As they continue to develop their internal asset management capabilities, they might find they have enough
asset data to reflect the degree to which a system is exposed to the internet, allowing them to 
incorporate the `SYSTEM_EXPOSURE_1_0_1` decision point into their decision model.

```python exec="true" idprefix=""
from ssvc.decision_points.system_exposure import LATEST
from ssvc.doc_helpers import example_block

print(example_block(LATEST))
```

### Improved Threat and Vulnerability Analysis (Acuity Level 4)

Over time, the organization's threat and vulnerability analysis capabilities might reach a point where they can
begin to collect data on the degree to which a vulnerability is automatable, allowing them to incorporate the
`AUTOMATABLE_1` decision point into their decision model.
This decision point might be informed by data from the
[National Vulnerability Database](https://nvd.nist.gov/) ([NVD](https://nvd.nist.gov/))
or by translating CVSS v3 or v4 scores into a value for this decision point.

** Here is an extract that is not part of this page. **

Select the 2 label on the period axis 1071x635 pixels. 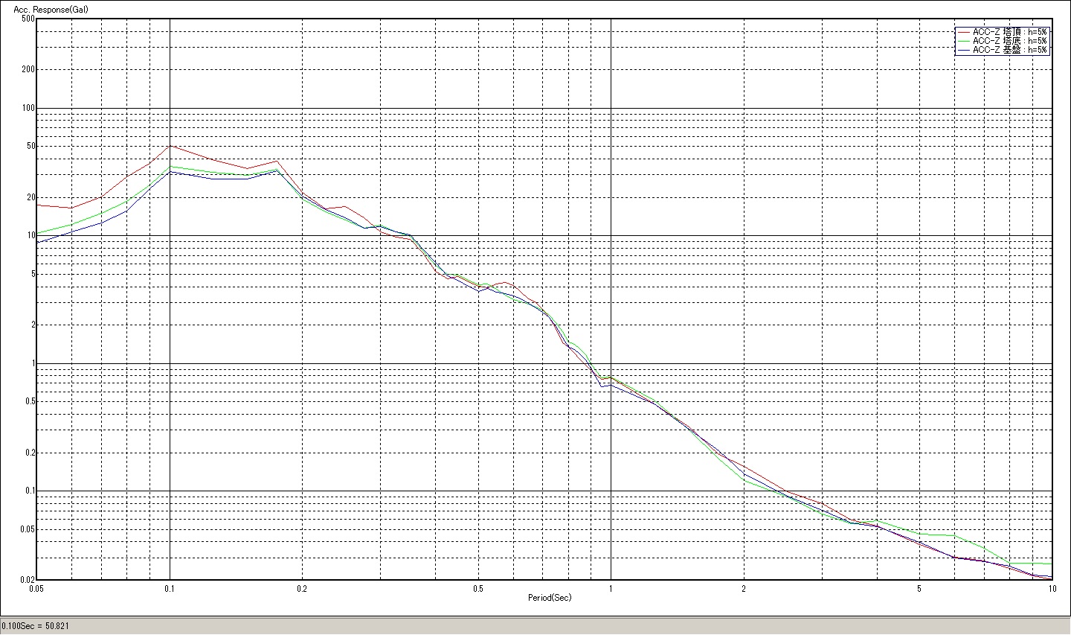coord(743,588)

```python exec="true" idprefix=""
from ssvc.decision_points.automatable import LATEST
from ssvc.doc_helpers import example_block

print(example_block(LATEST))
```

### Improved Mission and Safety Impact Understanding (Acuity Level 5)

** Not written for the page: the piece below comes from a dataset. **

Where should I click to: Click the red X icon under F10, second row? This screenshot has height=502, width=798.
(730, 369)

Now that the deployer organization has been at this for a while, they might have a better understanding of the
degree to which a vulnerability impacts both their mission and public safety, allowing them to incorporate the
`MISSION_IMPACT_2` and `SAFETY_IMPACT_1` decision points into their decision model.

```python exec="true" idprefix=""
from ssvc.decision_points.mission_impact import LATEST as MI
from ssvc.decision_points.safety_impact import LATEST as SI

from ssvc.doc_helpers import example_block

print(example_block(MI))
print(example_block(SI))
```

In this way, the organization can grow into a more detailed decision model as their understanding and capabilities improve.

Conclusion

The acuity ramp concept is a way to show how a stakeholder could "grow into" their desired decision function as their data collection and analysis capabilities improve. It is a way to show how a decision model can be adapted to the context of the decision maker, and how the decision maker can make trade-offs between the cost of gathering information and the quality of the decision they are able to make.

The example above is just a single illustration of the acuity ramp concept. There are many other ways that an organization might evolve their decision model from a simple starting point toward a more detailed decision model for any particular decision. Substituting one decision point for another, adding decision points over time, or even customizing decision points to better fit the organization's specific context are all ways that an organization might grow from a simple decision model to a more robust one.